• Instrucciones
- a) Responde a estas preguntas sobre el fragmento acerca de la curiosidad de los niños.
(i) ¿Con quiénes se compara a los mayores por la eficacia con que narran cuando hablan entre ellos?
(ii) ¿Qué título tiene el volumen que Joan Barril publicó a finales de los años noventa del pasado siglo?
(iii) ¿Qué artista cantaba los versos citados al final y en qué canción?
- b) Continúa el fragmento acerca de la curiosidad de los niños a partir de su última frase.

• Fragmento proporcionado
+++

Es inevitable que el niño quiera meter las narices en todo lo que sucede
a su alrededor, sobre todo cuando percibe que se habla de algo que los mayores
intentan hurtar a su atención, a su curiosidad, a su interés, especialmente
cuando entre ellos hablan con sobrentendidos, con elipsis, con metáforas,
impregnando de incógnitas cada frase, narrando con más efectividad que algunos
autores de relatos policiacos, provocando un cosquilleo irresistible, metiendo
los dedos en la boca, motivando la consiguiente e imparable catarata de
preguntas con las que uno intenta resolver el misterio y, por encima de todo,
sentirse en la misma onda, cómplice de los adultos, alguien que es tenido en
cuenta. El admirado y recientemente fallecido Joan Barril publicó a finales de
los años noventa del pasado siglo un divertido, emotivo y revelador volumen
titulado Condición de padre en el que
trataba con mucha comprensión (y conocimiento de causa) al progenitor (ese que,
por muchas veces que reincida, por mucha familia numerosa de la que pueda
presumir, siempre es un debutante, lo aprendido sirve para poco porque con cada
retoño hay que volver a empezar y porque, como siempre se ha dicho, “cada uno
somos de nuestro padre y de nuestra madre” incluso aunque tengamos los mismos),
pero en el que también sugería/recomendaba/advertía que nunca se
olvidase lo vivido cuando uno fue niño y pensaba que sus padres no le
comprendían (y viceversa), que se intentase mirar desde los ojos de la criatura
pero poniéndose a su altura puesto que en ese descender hasta el rostro de la
misma estaba el mejor camino hacia el entendimiento y la conciliación entre
generaciones que, se mire cómo y por dónde se mire, están condenadas a convivir
en el extrañamiento, en un desequilibrio que no tiene por qué vivirse como una
batalla, una lucha que bien jugada tiene mucho de enriquecedora (al fin y al
cabo, con los condicionantes de cada quien, con la familia que a cada uno toque
en suerte, con las experiencias propias, con las lógicas diferencias, yendo a
lo más básico siempre podemos concluir lo que cantaba Mari Trini en Pero ellos no son cuando concluía: “Siempre
existió la distancia, / es algo generacional. / ¿Para qué hacer reproches / si
nosotros fuimos igual?”).

+++

Registros de origen:
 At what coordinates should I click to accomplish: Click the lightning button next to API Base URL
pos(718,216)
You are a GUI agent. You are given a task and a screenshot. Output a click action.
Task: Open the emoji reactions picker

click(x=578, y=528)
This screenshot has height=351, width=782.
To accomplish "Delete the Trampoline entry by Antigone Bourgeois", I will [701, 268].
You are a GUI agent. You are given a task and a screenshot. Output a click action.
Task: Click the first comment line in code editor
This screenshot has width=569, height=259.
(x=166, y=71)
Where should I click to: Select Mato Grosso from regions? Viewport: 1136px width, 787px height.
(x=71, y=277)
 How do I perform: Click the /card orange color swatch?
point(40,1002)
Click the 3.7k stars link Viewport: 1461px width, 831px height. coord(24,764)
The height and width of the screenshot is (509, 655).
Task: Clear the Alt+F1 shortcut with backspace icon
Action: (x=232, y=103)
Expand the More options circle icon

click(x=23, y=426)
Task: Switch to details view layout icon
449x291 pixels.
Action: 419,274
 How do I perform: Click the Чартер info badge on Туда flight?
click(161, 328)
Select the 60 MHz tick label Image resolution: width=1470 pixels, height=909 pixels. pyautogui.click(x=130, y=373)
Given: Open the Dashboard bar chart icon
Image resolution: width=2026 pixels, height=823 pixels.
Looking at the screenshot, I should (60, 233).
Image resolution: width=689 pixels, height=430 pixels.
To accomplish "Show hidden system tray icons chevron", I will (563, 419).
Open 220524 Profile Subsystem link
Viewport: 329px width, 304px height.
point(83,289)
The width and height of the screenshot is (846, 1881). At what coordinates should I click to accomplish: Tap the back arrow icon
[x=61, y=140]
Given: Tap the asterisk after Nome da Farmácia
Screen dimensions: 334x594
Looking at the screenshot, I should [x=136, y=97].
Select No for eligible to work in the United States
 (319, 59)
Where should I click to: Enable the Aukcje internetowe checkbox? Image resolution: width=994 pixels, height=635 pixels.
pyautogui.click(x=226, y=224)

+++

• Respuestas por tarea
- a)
(i) Con algunos autores de relatos policiacos.
(ii) Condición de padre.
(iii) Mari Trini, en Pero ellos no son.

- b)
“Llega un momento en que te das cuenta de que, igual que haces tú con
ellos, tus padres te mienten, y eso es terrible porque te das cuenta de que no
son seres especiales ni superhéroes, resulta que son humanos y, por lo tanto,
tienen defectos. Cuando llegas a esa conclusión, da igual a qué edad, es como
si dejases de ser niño de golpe”, reflexiona José Antonio Palomares y sobre esa
base ha construido la muy divertida aunque a ratos
inquietante y perturbadora novela (por lo que remueve, por lo que explora, por las
zonas íntimas que transita) Toda la
verdad sobre las mentiras que ha publicado recientemente Plaza y Janés. El
modo en que el volumen se presenta ante nuestros ojos es muy revelador y deja
muy claras algunas intenciones y anticipa su contenido: “Los relatos que
autoedité en Amazon y que han sido el punto de partida de la novela, tenían una
portada similar hecha por un amigo diseñador que se inspiró en los cuadernillos
Rubio de nuestra niñez; aquellas eran narraciones más melancólicas, un tanto
tristes, se adaptó un poco el concepto pero estoy muy satisfecho porque creo
que se ha pillado el tono en apenas tres dibujos, los que hay debajo de la
sobrecubierta, y no creo que nadie pueda sentirse engañado por lo que va a leer”.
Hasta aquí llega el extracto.